ФC31 Integrase-Mediated Isolation and Characterization of Novel Safe Harbors for Transgene Expression in the Pig Genome

Abstract

Programmable nucleases have allowed the rapid development of gene editing and transgenics, but the technology still suffers from the lack of predefined genetic loci for reliable transgene expression and maintenance. To address this issue, we used ФC31 integrase to navigate the porcine genome and identify the pseudo attP sites suitable as safe harbors for sustained transgene expression. The combined ФC31 integrase mRNA and an enhanced green fluorescence protein (EGFP) reporter donor were microinjected into one-cell zygotes for transgene integration. Among the resulting seven EGFP-positive piglets, two had transgene integrations at pseudo attP sites, located in an intergenic region of chromosome 1 (chr1-attP) and the 6th intron of the TRABD2A gene on chromosome 3 (chr3-attP), respectively. The integration structure was determined by TAIL-PCR and Southern blotting. Primary fibroblast cells were isolated from the two piglets and examined using fluorescence-activated cell sorting (FACS) and enzyme-linked immunosorbent assay (ELISA), which demonstrated that the chr1-attP site was more potent than chr3-attP site in supporting the EGFP expression. Both piglets had green feet under the emission of UV light, and pelleted primary fibroblast cells were green-colored under natural light, corroborating that the two pseudo attP sites are beneficial to transgene expression. The discovery of these two novel safe harbors for robust and durable transgene expression will greatly facilitate the use of transgenic pigs for basic, biomedical and agricultural studies and applications.

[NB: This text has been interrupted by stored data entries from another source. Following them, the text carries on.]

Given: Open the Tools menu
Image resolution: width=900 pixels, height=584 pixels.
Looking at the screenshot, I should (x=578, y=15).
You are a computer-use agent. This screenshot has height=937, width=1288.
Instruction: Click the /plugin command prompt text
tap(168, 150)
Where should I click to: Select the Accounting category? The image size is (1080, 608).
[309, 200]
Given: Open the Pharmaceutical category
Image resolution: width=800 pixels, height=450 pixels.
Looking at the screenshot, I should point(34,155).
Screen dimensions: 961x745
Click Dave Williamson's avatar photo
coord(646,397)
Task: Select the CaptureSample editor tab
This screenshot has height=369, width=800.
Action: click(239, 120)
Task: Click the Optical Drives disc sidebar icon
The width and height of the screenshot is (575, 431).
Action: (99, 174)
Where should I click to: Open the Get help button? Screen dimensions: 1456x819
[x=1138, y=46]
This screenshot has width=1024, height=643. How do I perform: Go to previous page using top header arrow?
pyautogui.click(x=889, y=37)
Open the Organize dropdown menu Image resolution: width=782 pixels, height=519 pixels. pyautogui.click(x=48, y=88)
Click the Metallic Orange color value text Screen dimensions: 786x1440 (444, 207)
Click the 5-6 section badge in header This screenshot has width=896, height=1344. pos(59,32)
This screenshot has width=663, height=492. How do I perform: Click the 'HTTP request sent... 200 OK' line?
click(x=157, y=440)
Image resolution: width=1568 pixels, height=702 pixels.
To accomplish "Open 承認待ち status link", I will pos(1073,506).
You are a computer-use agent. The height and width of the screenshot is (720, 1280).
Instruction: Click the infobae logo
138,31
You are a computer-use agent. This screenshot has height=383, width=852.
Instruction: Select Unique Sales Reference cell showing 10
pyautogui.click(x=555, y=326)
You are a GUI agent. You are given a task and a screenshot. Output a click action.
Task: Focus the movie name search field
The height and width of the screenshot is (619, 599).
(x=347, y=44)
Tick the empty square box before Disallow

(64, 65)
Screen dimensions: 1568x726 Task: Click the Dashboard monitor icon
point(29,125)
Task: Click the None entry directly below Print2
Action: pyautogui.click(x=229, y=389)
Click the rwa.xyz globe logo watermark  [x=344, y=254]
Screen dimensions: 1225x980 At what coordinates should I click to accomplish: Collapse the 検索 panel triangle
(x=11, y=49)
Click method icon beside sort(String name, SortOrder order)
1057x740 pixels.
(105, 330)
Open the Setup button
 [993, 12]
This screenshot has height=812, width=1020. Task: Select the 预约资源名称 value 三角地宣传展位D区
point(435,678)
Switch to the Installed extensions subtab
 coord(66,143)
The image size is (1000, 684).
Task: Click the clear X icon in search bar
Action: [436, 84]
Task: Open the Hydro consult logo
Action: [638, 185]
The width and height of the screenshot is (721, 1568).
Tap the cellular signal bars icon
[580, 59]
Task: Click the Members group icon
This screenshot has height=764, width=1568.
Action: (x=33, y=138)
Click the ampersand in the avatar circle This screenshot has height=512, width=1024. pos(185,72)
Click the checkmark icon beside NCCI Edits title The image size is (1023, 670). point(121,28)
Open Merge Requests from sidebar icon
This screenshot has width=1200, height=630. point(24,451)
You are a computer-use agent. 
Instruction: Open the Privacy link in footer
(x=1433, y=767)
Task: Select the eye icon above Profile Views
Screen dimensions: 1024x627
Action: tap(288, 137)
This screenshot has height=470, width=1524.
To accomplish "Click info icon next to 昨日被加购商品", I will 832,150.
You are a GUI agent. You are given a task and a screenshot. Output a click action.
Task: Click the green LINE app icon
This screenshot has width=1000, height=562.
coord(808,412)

Keywords: pig; pseudo attP site; safe harbor; transgene; ФC31 integrase.

Figure 1

Creation of transgenic pigs mediated by ФC31 integrase-catalyzed site-specific recombination. (a) The catalyzing principle of intra-molecular recombination between cis-positioned attP and attB sites mediated by ФC31 integrase. The pBCPB⁺ plasmid would give rise to two independent smaller plasmids due to the recombination, resulting in two novel hybrid sites, attR and attL; (b) Recombination efficiency of ФC31 integrase in the porcine embryos. End-point PCR was performed to examine the production of hybrid sites and quantified to calculate the efficiency. The TFRC gene was used as an internal control. Gradient microinjection dosages are shown; (c) The catalyzing principle of intra-molecular recombination between trans-positioned attP and attB sites mediated by ФC31 integrase. The sequence (GFP cassette) between trans-positioned attP and attB sites will be excised and the newly joined RFP cassette will be activated; (d) Activation of RFP in the porcine embryos by the co-injection of the ФC31 integrase mRNA and the reporter plasmid. Left, bright field. Middle, green fluorescence field. Right, red fluorescence field; (e) The recombination principle of attB and pseudo attP sites in mammalian cells mediated by ФC31 integrase. A plasmid containing attB will integrate into the host genome at the pseudo attP site, creating the attR’ and attL’ sites, which forms the unidirectional and single-copy transgenic structure; (f) Isolation of the integration sites in the newborn piglets using TAIL-PCR. Two pseudo attP sites were identified and mapped to the given locus in the pig genome; a star denotes the TAIL-PCR product; red arrow denotes the attB sequence and green arrow denotes the pseudo attP sequence; red bar denotes the location of pseudo attP site; colored letters denote different nucleotide bases; (g) Southern blotting was conducted to validate the recombination at the two pseudo attP sites. Specific bands are indicated by arrows; (h) The image of the transgenic piglets. Piglet numbers ^#26 and ^#61 were the two produced by the ФC31 integrase-mediated site-specific integration.

Figure 2

Characterization of porcine pseudo attP sites as safe harbors. (a) Image of the feet of EGFP-positive piglets. Red arrows indicate green fluorescence; next to ^#61 is a control foot from a wild-type pig; (b) Isolation of primary fibroblast cells from the ear tissues and sorted GFP cells. From top to bottom: the images of hair follicles under bright field, hair follicles under fluorescence field, and sorted GFP cells under fluorescence field; scale bar, 10 μm; (c) FACS analysis showing the percentage of GFP-positive cells in the population of the primary cells isolated from EGFP-positive piglets; (d) The intracellular GFP concentration detected by ELISA; (e) Green appearance of sorted GFP-positive cells under natural light when collected in DPBS solution. WT, wild-type.